Währenddessen lebt der Osten in Shows und teuren Chicläden weiter. Plastesessel aus ehemals volkseigenen Betrieben, Omas 50er Jahre Couchtisch oder Geschirr aus DDR-Porzellan kosten heute in Berlins Flaniermeile um die Hackeschen Höfe mehrere 100 Euro. Es gibt wieder Spreewaldgurken und Nudossi, Florena-Creme und Knusperflocken. DDR-Produkte, lang entbehrt auf dem westlichen Markt, feiern ihr Come-Back. Und wie in Paraden ziehen der Sandmann und die DDR-Eisprinzessin Katarina Witt durch diverse Fernsehshows, wird das ostdeutsche Ampelmännchen gefeiert und zu Schlagern der Ostbands geschunkelt.

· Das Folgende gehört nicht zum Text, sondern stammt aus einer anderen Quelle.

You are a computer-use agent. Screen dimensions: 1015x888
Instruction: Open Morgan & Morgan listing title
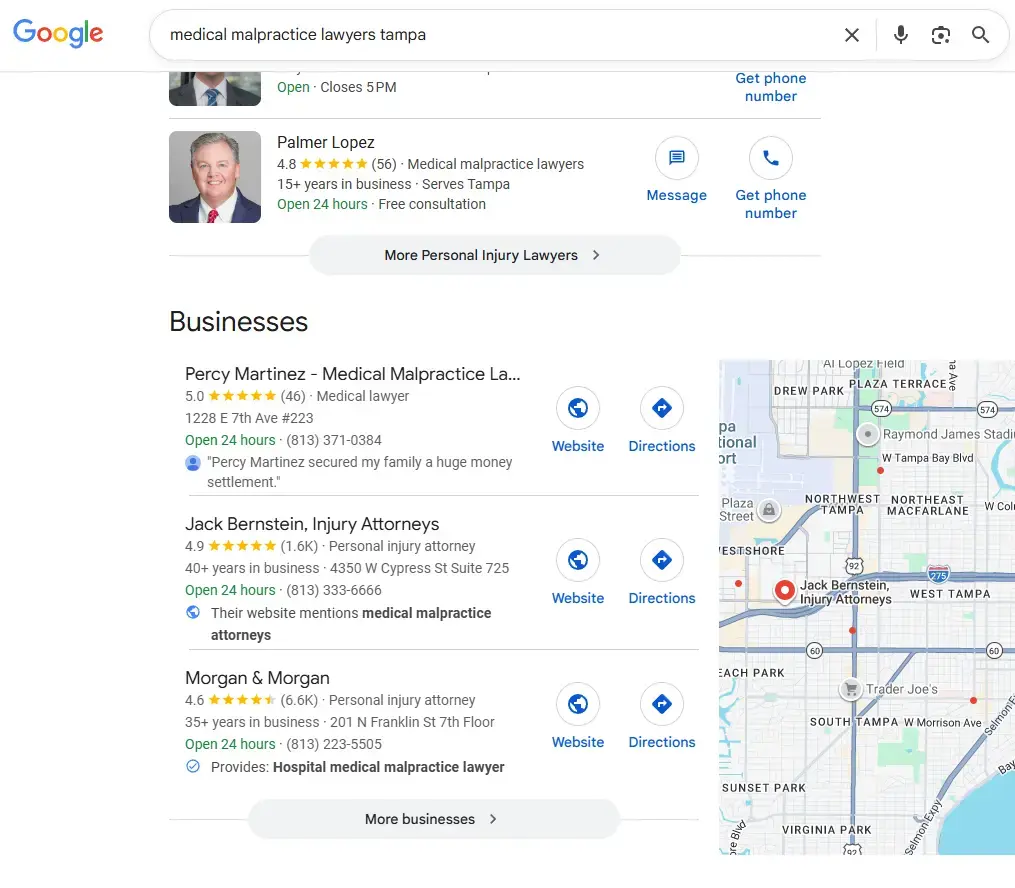click(257, 678)
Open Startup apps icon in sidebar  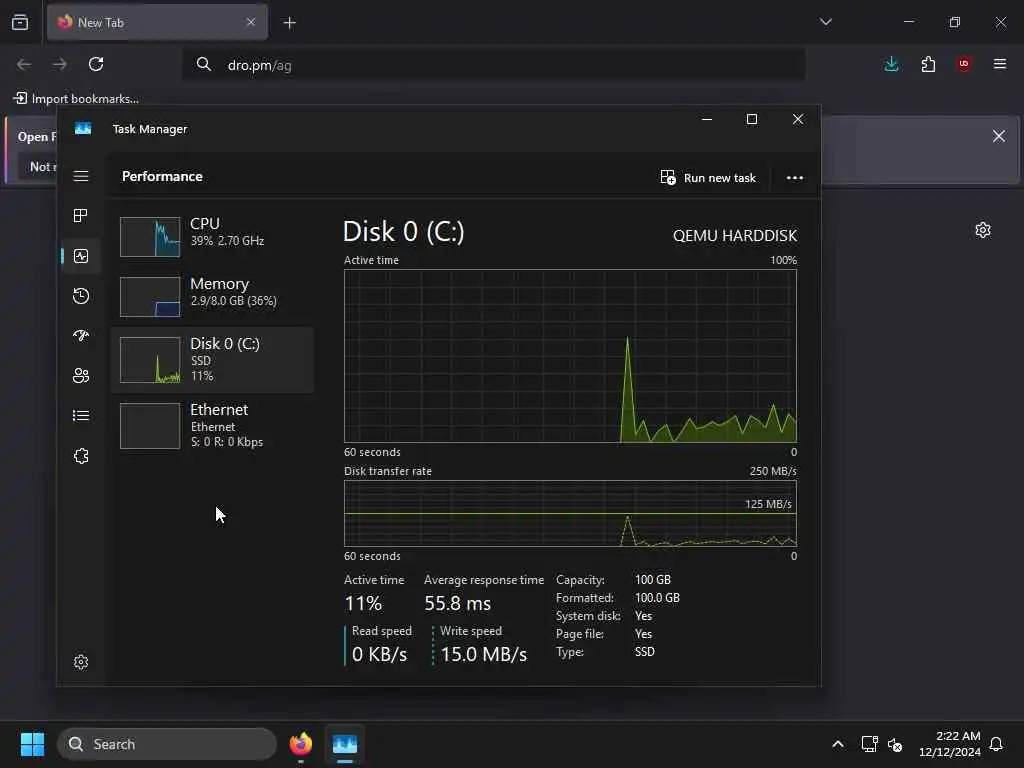pos(81,336)
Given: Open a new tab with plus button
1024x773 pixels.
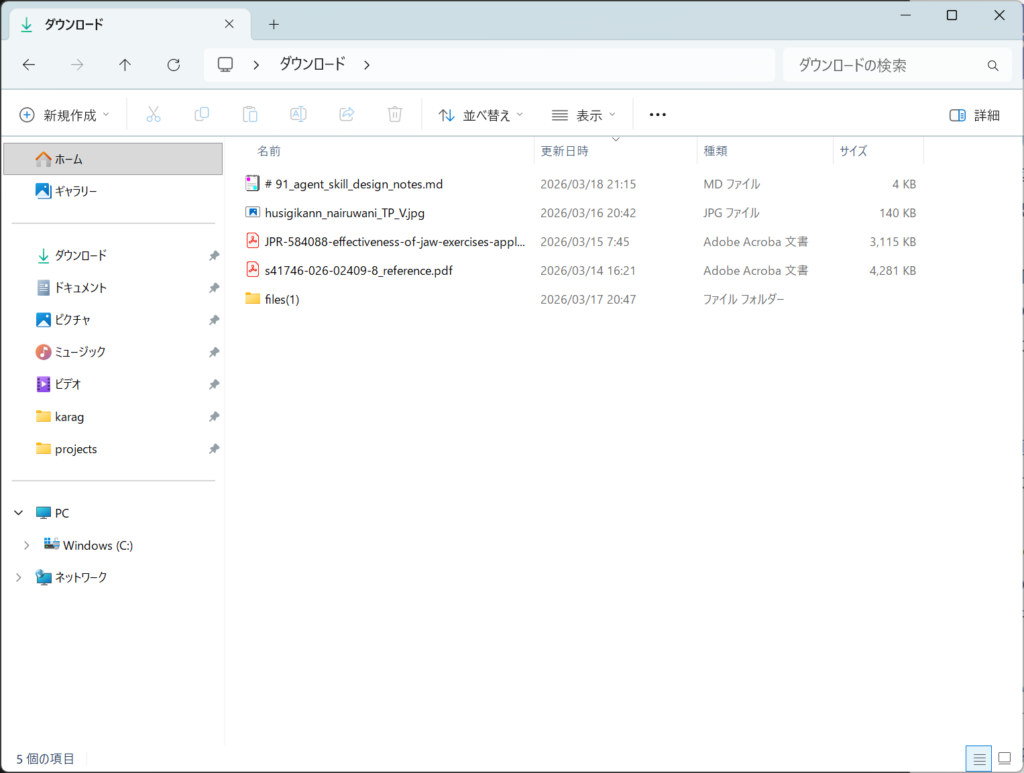Looking at the screenshot, I should coord(274,24).
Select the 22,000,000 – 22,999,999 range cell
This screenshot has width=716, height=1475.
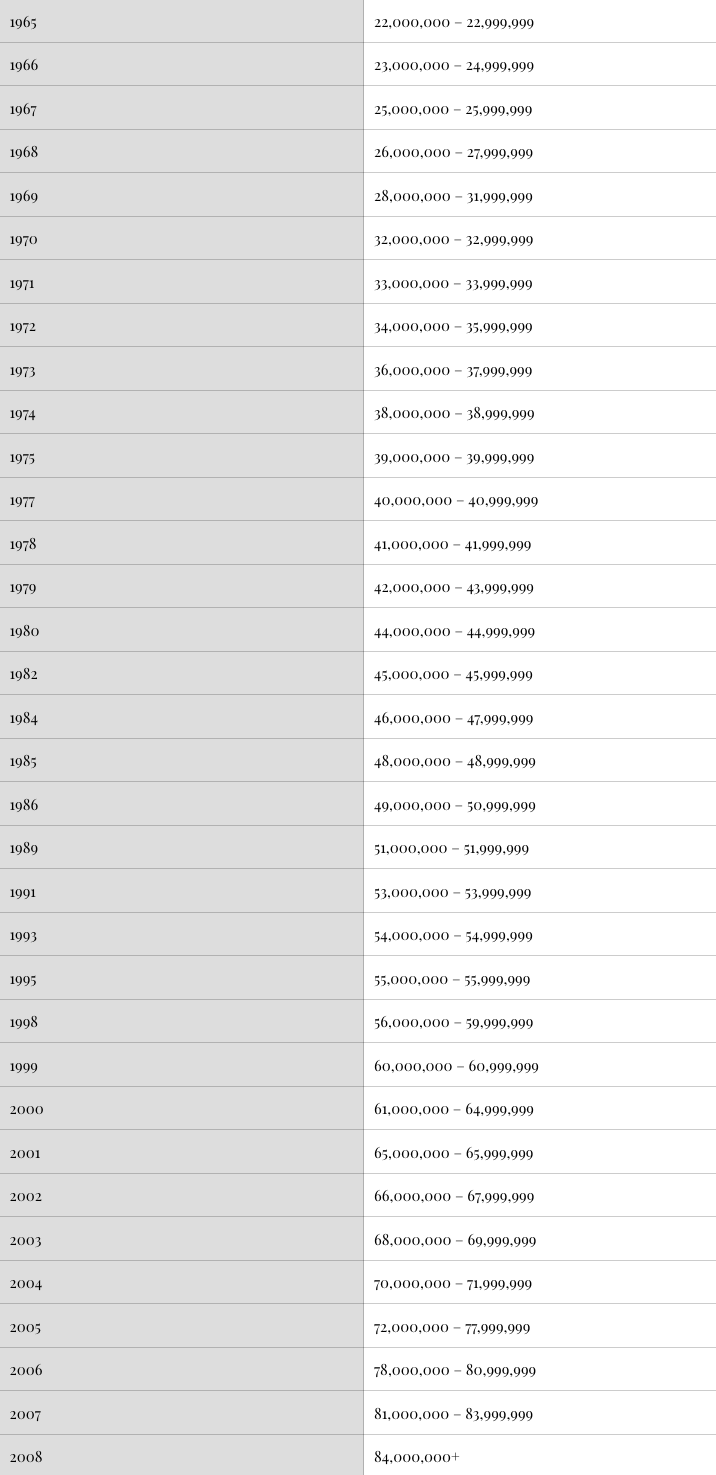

Das Zweite Deutsche Fernsehen veranstaltete die Ostalgie-Show, auf dem MDR gabs Ein Kessel DDR in Anlehnung an die einst beliebte Show Ein Kessel Buntes des DDR-Fernsehen. Erinnerungsschmuseprogramme mit durchschlagendem Erfolg.
Emanzipation des Ostens
So platt und absurd vieles von dem ist, was gesendet oder vermarktet wird - dieser trunkene Blick zurück gen Osten trägt doch nicht unwesentlich zur Emanzipation ostdeutscher Lebenswelt bei. Erstmals wird sie überhaupt als solche im westdominierten Gesamtdeutschland wahrgenommen. Erstmals wird wahres Leben im Falschen eingestanden. Erstmals soll nun auch im Schulunterricht verstärkt das Thema DDR behandelt werden. Erstmals begreift sich auch der Westen als verschieden vom Osten und nicht nur umgekehrt. Nun, 15 Jahre nach dem Mauerfall, kann ein neuer Findungsprozess der Deutschen beginnen, der die Mauer in den Biografien akzeptiert statt sie wegreden zu wollen. Denn nach dem Mauerfall ist vor dem Mauerfall.